▶ **Exercise**: Within the entries below, the lines from the one with "How do I perform: Open the user" through the one with "The image size is (995, 737)." are to be set down exactly, both ends kept.

[Stored data]
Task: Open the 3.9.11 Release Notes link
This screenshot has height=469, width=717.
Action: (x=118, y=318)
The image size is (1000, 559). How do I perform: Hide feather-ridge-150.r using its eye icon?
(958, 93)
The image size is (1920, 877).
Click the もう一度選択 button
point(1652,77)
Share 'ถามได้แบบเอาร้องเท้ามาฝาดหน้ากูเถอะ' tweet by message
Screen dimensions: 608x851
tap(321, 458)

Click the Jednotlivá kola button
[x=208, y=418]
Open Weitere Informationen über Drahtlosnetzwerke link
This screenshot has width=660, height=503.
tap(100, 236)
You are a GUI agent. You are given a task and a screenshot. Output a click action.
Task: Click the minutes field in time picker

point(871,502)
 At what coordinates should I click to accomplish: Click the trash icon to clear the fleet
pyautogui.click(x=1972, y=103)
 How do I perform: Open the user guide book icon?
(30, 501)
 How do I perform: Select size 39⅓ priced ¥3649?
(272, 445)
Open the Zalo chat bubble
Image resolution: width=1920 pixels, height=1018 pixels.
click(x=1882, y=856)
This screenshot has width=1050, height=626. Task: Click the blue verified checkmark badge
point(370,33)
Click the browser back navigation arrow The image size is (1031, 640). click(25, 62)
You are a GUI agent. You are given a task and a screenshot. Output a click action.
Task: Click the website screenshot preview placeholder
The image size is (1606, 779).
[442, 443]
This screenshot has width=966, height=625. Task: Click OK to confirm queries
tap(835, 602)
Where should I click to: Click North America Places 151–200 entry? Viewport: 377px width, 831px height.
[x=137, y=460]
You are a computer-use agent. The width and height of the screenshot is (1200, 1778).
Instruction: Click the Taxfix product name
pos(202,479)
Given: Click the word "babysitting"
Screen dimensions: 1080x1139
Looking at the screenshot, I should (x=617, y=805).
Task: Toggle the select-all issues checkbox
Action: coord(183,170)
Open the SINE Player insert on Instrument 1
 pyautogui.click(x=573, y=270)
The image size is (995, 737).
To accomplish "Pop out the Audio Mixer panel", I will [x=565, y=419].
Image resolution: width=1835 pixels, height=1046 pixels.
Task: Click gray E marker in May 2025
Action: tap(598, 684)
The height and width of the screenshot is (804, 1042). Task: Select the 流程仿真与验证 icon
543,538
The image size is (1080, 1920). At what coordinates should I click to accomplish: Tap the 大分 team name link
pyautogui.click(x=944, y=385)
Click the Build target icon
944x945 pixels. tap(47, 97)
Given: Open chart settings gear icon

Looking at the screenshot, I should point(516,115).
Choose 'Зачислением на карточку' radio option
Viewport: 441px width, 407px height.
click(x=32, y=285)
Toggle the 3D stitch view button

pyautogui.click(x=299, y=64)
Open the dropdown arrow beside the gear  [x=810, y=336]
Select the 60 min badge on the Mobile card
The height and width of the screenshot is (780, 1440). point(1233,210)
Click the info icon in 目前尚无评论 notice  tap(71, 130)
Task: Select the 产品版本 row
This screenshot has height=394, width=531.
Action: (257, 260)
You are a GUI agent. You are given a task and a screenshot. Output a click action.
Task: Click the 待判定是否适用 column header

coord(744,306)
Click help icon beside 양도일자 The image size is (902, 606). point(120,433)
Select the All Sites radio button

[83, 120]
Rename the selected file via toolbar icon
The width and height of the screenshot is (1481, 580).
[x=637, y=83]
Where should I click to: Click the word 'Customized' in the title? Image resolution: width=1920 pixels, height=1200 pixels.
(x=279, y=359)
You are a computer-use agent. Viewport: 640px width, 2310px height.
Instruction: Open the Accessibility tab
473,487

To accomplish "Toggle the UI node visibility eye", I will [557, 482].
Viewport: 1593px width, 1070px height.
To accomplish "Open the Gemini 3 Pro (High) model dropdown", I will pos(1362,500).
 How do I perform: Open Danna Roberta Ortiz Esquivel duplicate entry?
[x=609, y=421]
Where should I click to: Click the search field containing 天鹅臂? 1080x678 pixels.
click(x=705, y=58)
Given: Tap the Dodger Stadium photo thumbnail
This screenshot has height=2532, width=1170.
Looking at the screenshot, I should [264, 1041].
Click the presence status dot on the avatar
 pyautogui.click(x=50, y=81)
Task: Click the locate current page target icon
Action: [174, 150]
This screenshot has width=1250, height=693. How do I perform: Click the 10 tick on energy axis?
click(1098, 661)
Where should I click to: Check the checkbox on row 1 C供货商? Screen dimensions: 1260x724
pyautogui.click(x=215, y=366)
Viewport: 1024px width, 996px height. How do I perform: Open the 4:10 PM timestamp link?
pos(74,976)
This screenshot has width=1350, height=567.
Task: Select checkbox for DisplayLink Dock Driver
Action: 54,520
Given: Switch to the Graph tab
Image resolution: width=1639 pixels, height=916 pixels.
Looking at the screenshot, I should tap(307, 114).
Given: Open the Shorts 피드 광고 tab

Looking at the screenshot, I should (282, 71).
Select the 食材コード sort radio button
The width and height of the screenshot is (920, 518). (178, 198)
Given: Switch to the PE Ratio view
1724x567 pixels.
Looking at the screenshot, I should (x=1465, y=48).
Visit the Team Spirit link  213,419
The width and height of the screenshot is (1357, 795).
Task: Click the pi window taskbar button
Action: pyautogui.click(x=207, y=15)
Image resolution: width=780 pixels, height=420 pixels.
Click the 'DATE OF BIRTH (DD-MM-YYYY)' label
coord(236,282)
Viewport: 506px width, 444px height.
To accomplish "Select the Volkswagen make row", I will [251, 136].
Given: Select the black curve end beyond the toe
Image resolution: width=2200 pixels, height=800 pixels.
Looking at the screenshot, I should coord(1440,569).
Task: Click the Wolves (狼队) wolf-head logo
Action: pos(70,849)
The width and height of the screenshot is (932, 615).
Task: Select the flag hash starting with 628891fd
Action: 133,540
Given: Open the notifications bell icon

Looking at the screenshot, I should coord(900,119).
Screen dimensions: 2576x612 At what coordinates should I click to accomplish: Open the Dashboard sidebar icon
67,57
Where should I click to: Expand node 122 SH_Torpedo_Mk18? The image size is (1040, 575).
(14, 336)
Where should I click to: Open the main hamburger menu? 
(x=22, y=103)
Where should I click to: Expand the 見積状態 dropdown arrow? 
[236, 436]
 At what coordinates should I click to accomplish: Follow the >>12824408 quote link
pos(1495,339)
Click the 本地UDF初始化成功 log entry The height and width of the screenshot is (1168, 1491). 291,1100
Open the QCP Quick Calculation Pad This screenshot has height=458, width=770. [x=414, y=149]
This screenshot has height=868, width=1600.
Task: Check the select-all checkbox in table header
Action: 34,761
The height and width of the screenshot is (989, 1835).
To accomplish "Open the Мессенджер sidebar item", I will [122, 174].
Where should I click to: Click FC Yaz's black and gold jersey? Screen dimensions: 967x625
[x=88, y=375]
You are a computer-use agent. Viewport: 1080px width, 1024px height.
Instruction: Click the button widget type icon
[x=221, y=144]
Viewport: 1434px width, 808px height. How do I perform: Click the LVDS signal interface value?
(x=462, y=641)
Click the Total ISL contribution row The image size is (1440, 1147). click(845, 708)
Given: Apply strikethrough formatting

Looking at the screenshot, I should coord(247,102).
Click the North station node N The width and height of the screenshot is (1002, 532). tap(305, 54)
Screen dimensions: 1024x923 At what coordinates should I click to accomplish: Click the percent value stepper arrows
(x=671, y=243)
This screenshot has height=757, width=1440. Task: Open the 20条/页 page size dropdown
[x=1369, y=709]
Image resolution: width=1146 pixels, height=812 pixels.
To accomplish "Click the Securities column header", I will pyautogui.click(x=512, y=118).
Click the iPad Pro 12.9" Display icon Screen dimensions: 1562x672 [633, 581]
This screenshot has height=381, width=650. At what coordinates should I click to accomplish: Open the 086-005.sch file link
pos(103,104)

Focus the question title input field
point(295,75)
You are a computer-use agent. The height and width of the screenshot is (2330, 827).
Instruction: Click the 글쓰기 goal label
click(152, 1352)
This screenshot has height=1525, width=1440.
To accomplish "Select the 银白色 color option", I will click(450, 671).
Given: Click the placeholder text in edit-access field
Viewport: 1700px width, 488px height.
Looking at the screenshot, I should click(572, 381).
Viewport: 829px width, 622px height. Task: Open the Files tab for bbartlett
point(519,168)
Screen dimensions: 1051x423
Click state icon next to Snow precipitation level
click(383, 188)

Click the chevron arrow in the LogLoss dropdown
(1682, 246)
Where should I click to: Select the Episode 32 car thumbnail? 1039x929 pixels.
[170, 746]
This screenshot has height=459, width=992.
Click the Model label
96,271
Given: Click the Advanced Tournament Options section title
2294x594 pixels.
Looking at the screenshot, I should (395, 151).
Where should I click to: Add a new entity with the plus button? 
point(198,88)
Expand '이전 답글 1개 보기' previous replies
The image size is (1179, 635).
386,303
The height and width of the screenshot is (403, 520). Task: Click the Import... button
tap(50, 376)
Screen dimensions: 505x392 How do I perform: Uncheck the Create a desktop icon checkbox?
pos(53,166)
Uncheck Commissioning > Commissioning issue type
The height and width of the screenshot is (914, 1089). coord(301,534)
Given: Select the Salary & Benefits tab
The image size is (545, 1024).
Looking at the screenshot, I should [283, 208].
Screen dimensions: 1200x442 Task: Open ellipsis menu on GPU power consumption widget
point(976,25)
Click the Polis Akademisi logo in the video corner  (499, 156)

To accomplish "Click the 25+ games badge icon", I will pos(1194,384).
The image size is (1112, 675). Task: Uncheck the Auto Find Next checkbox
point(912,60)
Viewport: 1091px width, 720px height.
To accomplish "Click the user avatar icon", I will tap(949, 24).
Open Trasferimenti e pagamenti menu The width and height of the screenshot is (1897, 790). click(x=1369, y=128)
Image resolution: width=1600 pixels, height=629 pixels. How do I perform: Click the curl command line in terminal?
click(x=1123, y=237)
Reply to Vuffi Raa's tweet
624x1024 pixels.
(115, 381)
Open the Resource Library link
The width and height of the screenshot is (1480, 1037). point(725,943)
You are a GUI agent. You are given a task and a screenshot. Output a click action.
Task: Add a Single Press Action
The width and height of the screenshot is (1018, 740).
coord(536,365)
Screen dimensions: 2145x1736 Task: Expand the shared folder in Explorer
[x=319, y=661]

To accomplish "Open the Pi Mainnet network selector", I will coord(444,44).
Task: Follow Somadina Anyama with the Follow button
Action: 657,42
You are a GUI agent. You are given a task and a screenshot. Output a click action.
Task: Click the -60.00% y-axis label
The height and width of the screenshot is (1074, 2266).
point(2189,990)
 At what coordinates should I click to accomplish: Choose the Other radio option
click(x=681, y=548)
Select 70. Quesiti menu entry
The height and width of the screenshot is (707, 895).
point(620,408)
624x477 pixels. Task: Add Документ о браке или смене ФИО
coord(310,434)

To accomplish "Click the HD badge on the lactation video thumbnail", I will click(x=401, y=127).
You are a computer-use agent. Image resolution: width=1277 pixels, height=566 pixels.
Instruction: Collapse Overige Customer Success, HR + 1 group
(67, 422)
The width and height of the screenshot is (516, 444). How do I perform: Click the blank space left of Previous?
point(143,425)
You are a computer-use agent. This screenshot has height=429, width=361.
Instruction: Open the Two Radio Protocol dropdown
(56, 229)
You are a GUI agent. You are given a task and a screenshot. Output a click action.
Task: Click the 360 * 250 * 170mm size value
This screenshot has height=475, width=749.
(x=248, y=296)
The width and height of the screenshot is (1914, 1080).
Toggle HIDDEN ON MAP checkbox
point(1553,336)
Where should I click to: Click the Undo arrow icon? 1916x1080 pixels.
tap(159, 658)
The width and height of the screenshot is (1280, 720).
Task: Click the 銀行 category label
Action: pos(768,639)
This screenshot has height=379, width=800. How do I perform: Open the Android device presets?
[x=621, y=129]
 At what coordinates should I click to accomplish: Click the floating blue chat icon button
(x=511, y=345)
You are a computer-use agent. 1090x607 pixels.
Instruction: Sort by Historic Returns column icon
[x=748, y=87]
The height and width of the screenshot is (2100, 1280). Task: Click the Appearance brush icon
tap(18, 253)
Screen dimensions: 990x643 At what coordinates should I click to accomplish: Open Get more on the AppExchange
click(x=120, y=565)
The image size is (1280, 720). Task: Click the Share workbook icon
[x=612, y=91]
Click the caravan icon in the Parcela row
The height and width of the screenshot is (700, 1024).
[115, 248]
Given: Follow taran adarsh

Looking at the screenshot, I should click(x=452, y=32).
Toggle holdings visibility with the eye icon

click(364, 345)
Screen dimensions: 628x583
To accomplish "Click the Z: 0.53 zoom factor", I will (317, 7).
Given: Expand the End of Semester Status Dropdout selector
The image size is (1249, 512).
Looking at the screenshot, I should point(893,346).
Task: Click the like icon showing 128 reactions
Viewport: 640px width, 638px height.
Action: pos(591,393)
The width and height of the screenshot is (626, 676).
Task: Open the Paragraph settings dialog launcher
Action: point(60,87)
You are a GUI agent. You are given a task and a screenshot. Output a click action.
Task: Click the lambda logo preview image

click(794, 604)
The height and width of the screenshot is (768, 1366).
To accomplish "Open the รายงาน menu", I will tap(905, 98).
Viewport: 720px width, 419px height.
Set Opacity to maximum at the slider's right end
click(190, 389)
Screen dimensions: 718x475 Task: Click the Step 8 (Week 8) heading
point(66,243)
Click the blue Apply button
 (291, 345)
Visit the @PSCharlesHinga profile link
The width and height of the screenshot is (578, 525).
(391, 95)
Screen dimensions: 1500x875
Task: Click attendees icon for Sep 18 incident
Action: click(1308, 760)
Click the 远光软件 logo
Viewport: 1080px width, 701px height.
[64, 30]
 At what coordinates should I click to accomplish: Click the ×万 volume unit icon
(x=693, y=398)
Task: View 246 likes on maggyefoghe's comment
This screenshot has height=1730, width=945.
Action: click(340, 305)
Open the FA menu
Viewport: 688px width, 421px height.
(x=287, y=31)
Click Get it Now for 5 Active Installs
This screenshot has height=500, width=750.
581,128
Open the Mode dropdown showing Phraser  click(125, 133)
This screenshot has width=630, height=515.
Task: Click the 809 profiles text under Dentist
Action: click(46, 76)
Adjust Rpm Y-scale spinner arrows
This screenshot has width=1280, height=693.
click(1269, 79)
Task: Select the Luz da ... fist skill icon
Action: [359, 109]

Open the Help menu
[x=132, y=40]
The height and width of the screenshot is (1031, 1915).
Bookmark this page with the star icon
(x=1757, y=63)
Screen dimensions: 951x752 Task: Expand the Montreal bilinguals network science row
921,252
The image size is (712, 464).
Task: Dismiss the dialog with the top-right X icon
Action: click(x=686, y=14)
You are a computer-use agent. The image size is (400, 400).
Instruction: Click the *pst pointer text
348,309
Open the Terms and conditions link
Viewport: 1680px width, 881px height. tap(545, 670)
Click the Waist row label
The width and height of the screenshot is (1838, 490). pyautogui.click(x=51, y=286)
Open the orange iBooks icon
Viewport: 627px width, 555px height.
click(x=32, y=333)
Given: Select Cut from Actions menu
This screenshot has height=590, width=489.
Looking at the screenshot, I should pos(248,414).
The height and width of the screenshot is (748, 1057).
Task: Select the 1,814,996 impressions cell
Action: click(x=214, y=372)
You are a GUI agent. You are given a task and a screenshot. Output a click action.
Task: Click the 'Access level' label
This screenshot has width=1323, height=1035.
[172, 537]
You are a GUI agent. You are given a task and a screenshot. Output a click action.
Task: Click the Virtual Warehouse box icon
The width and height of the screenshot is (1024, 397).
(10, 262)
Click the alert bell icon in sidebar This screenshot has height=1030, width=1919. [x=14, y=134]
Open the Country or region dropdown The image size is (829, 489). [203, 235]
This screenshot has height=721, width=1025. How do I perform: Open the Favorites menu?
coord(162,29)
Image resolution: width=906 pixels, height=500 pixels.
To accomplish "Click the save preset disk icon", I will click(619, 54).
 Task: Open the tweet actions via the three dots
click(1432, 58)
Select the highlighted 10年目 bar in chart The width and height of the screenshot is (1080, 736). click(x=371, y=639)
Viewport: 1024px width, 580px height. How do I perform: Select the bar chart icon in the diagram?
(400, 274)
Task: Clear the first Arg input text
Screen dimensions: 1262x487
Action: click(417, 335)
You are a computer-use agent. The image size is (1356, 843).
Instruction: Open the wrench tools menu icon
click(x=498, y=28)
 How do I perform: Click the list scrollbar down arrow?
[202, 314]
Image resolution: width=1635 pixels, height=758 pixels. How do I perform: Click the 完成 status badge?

▶ **Task solution**:
 How do I perform: Open the user guide book icon?
(30, 501)
 How do I perform: Select size 39⅓ priced ¥3649?
(272, 445)
Open the Zalo chat bubble
Image resolution: width=1920 pixels, height=1018 pixels.
click(x=1882, y=856)
This screenshot has width=1050, height=626. Task: Click the blue verified checkmark badge
point(370,33)
Click the browser back navigation arrow The image size is (1031, 640). click(25, 62)
You are a GUI agent. You are given a task and a screenshot. Output a click action.
Task: Click the website screenshot preview placeholder
The image size is (1606, 779).
[442, 443]
This screenshot has width=966, height=625. Task: Click OK to confirm queries
tap(835, 602)
Where should I click to: Click North America Places 151–200 entry? Viewport: 377px width, 831px height.
[x=137, y=460]
You are a computer-use agent. The width and height of the screenshot is (1200, 1778).
Instruction: Click the Taxfix product name
pos(202,479)
Given: Click the word "babysitting"
Screen dimensions: 1080x1139
Looking at the screenshot, I should (x=617, y=805).
Task: Toggle the select-all issues checkbox
Action: coord(183,170)
Open the SINE Player insert on Instrument 1
 pyautogui.click(x=573, y=270)
The image size is (995, 737).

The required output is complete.